Creepy Day

As we occupy the bizarre liminal space between Christmas and the end of the year, the weather in Texas has been similarly marginal and indecisive — it’s mostly hot, but often very overcast; it always seems like it wants to rain, but then it doesn’t. Every so often, it will become suddenly, strangely cold. Today’s weather can best be described as ominous — the sky was low and flat and dark and everything took on a sort of paused, surreal feeling. Edith and I took our afternoon walk to the playground through mostly deserted streets, and whenever a stray person did appear, I had the strange desire to shoo them back into their house.

At the playground, Edith didn’t really want to swing, which was strange, although her compulsion to eat wood chips was in full force. Right when we arrived, a little boy with a skateboard scuttled out from the play equipment, shot us a sort of horrified look, and then dashed off as if fleeing, looking back over at his shoulder at us several times. That was strange. After we left the park, we went to the soccer field and sat in the grass for awhile, so Edith could eat a cracker and look around, and a man walked by with a load of mail. We said hello, and he continued on, but then when he got to the far side of the soccer field, I said, “We should go home, it’s about to rain,” to Edith, and he whipped around and stared at us with his mouth open. And then, as he walked away, he looked back at us several times with a sort of suspicious disgust.

I don’t know what that was about — maybe he suddenly thought that I seemed like I might be having some Betty Draper-style breakdown, sitting in the middle of the field with my baby when it was about to pour down? Like, maybe he was suddenly concerned? I don’t know.

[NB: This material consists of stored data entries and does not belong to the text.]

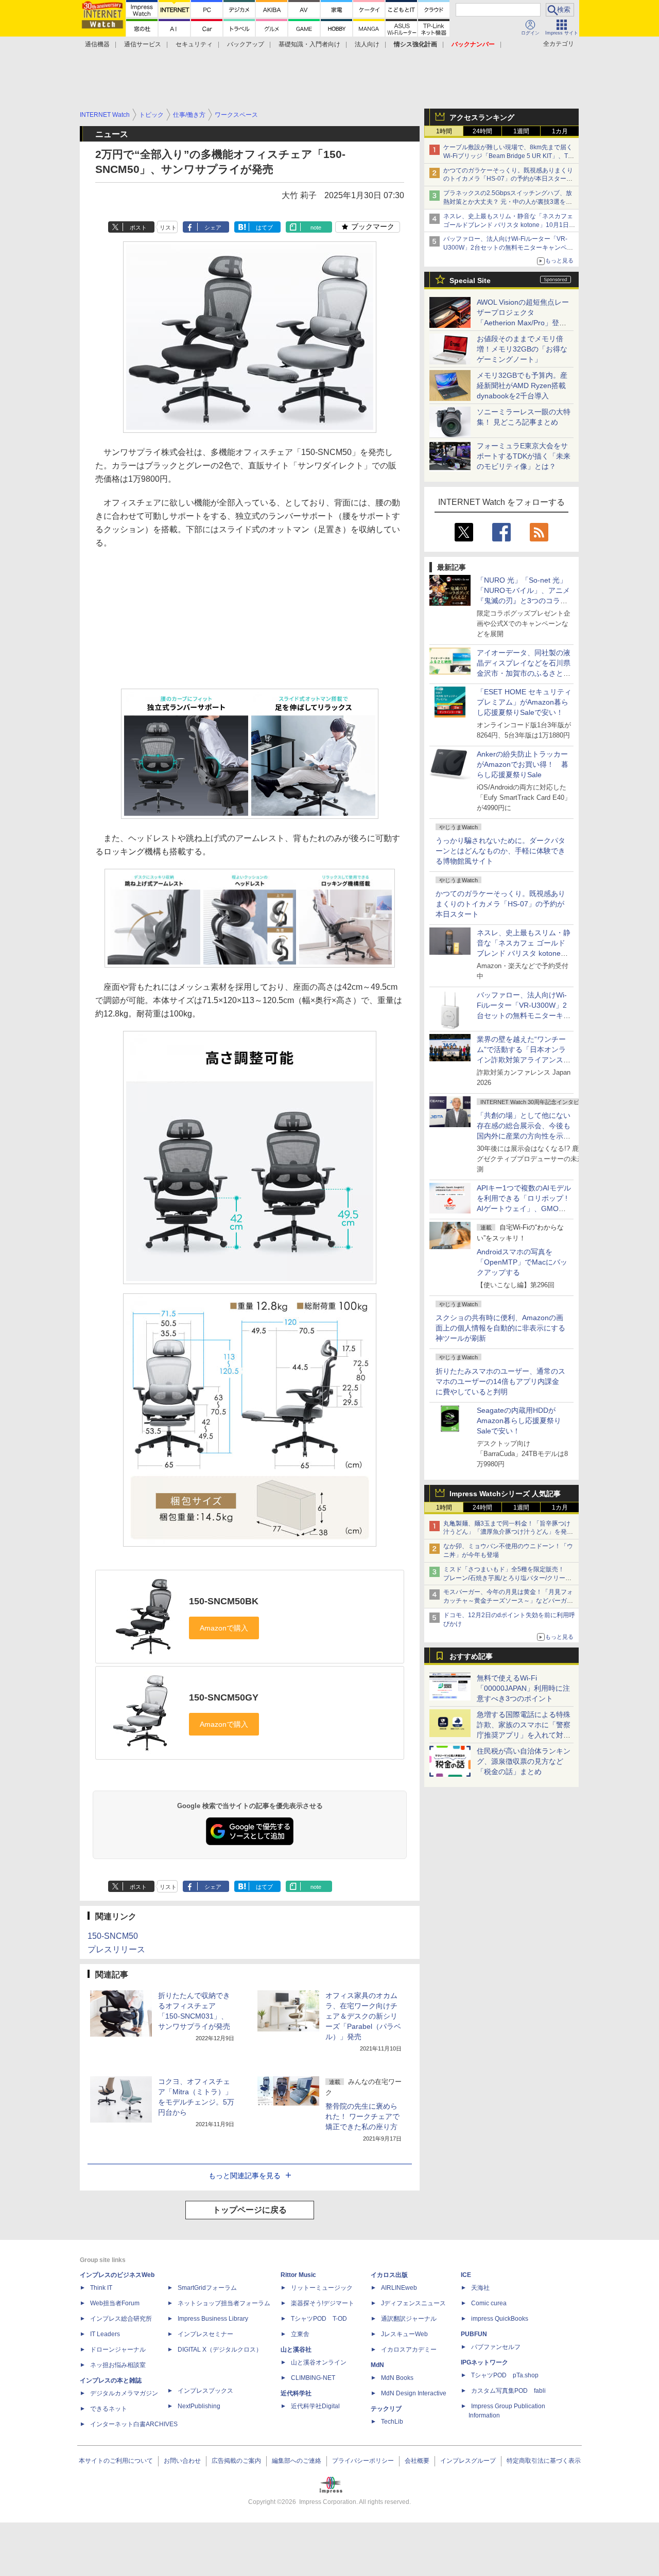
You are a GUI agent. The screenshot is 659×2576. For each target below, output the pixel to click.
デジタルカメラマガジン (124, 2393)
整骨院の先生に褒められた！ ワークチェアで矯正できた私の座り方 (362, 2116)
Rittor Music (298, 2275)
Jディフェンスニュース (413, 2303)
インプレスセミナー (205, 2334)
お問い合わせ (182, 2460)
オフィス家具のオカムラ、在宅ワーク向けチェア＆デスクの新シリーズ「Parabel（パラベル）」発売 (363, 2016)
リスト (168, 227)
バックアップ (245, 44)
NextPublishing (199, 2406)
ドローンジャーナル (118, 2349)
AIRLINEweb (399, 2287)
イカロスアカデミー (409, 2349)
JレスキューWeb (404, 2334)
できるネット (108, 2408)
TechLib (392, 2421)
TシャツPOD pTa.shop (505, 2375)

I have a rain shield for Edith’s stroller, which I’d never used before, and I put it over her stroller on the walk home. It was pretty handy and I was feeling pleased with my foresight to have bought it and stored it in the stroller basket, but then I noticed it kept tugging weirdly to one side. This was because Edith had grabbed the side of it, bunched it all into a big wad in her fist, and was gnawing away at it.

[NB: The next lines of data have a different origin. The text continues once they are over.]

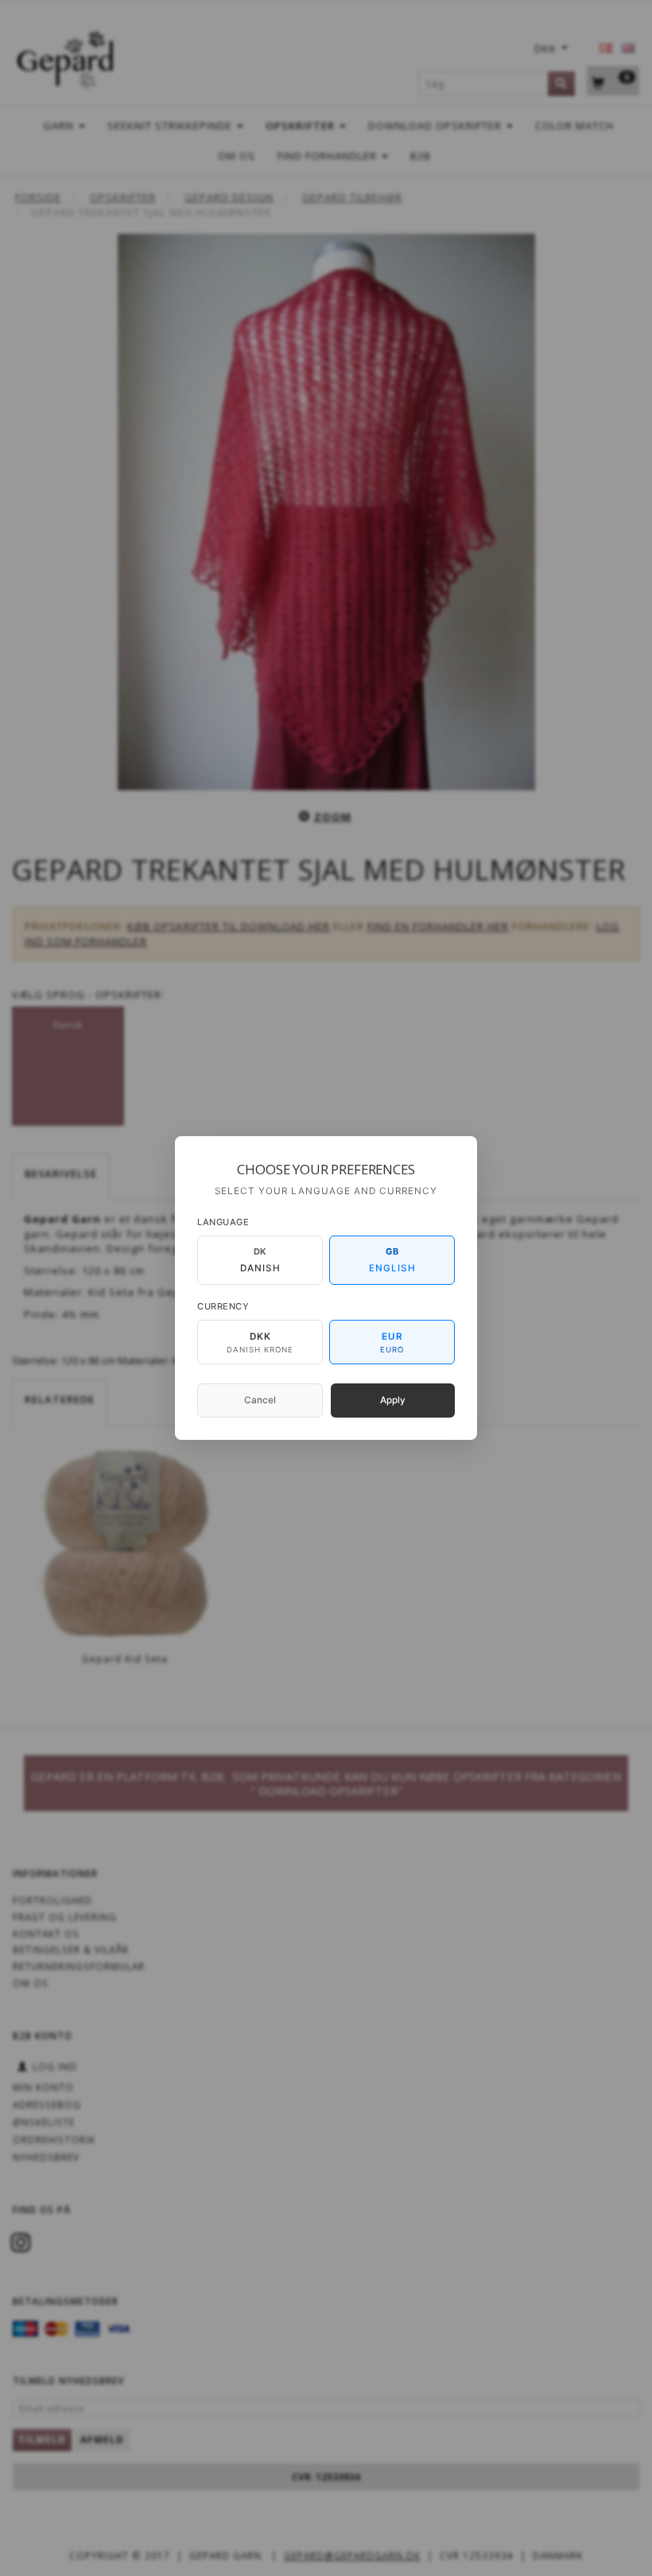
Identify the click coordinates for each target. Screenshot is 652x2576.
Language (223, 1222)
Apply (393, 1400)
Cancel (260, 1400)
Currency (223, 1306)
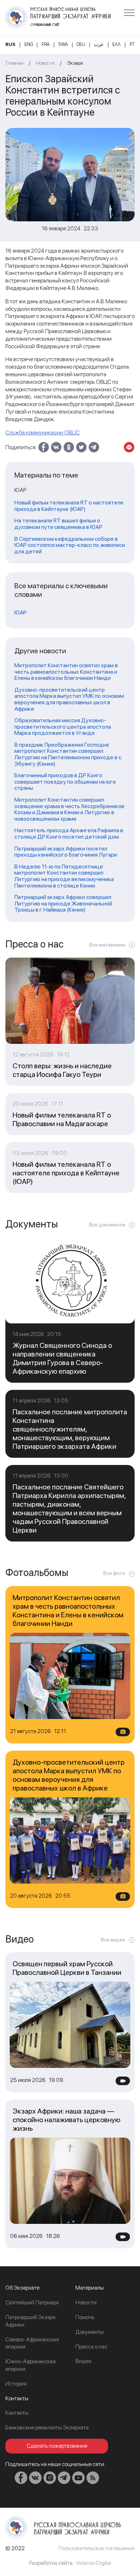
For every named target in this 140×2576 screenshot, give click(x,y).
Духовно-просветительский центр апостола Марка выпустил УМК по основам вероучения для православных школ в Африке (69, 699)
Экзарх (75, 63)
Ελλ (116, 44)
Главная (14, 63)
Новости (45, 63)
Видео (83, 2361)
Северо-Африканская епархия (32, 2343)
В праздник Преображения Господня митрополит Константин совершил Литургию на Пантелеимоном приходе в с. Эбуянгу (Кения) (68, 754)
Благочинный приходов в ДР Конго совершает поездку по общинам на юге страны (65, 781)
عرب (99, 44)
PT (132, 44)
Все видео (113, 1940)
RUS (10, 44)
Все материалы (107, 945)
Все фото (114, 1573)
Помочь (84, 2317)
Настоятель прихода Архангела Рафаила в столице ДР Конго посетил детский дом (68, 833)
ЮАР (20, 612)
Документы (89, 2331)
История (16, 2383)
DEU (80, 44)
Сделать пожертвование (57, 2445)
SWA (63, 44)
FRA (46, 44)
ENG (28, 44)
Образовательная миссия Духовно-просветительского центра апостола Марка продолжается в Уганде (62, 726)
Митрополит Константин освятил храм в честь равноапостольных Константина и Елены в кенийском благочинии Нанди (66, 671)
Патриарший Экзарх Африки (30, 2321)
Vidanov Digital (93, 2562)
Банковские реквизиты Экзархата (47, 2427)
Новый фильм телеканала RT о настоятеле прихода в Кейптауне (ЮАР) (68, 505)
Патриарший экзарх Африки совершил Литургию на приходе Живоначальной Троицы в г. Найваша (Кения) (63, 903)
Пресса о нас (91, 2346)
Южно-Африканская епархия (30, 2365)
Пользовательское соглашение (97, 2548)
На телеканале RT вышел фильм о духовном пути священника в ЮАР (58, 523)
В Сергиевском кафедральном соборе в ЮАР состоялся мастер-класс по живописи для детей (69, 545)
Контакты (16, 2412)
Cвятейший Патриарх (32, 2302)
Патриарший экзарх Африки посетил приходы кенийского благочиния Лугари (65, 851)
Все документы (107, 1224)
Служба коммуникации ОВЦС (42, 432)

“Stop, Edith!” I said. “I don’t know if that’s BPA-free!”

But she wouldn’t stop, and eventually she pulled the whole cover off and I rolled the stroller over it in the damp street.

It didn’t really ever open up and commit to raining, though. It was so humid that when we got home, I had to crank the air up, but this weekend, it’s supposed to be down in the 20s. I always tend to get sick when the weather is switching frequently between hot and cold, and that might explain why I’m having such a hard time kicking this cold.

Or maybe it’s because this week of the year is always cursed.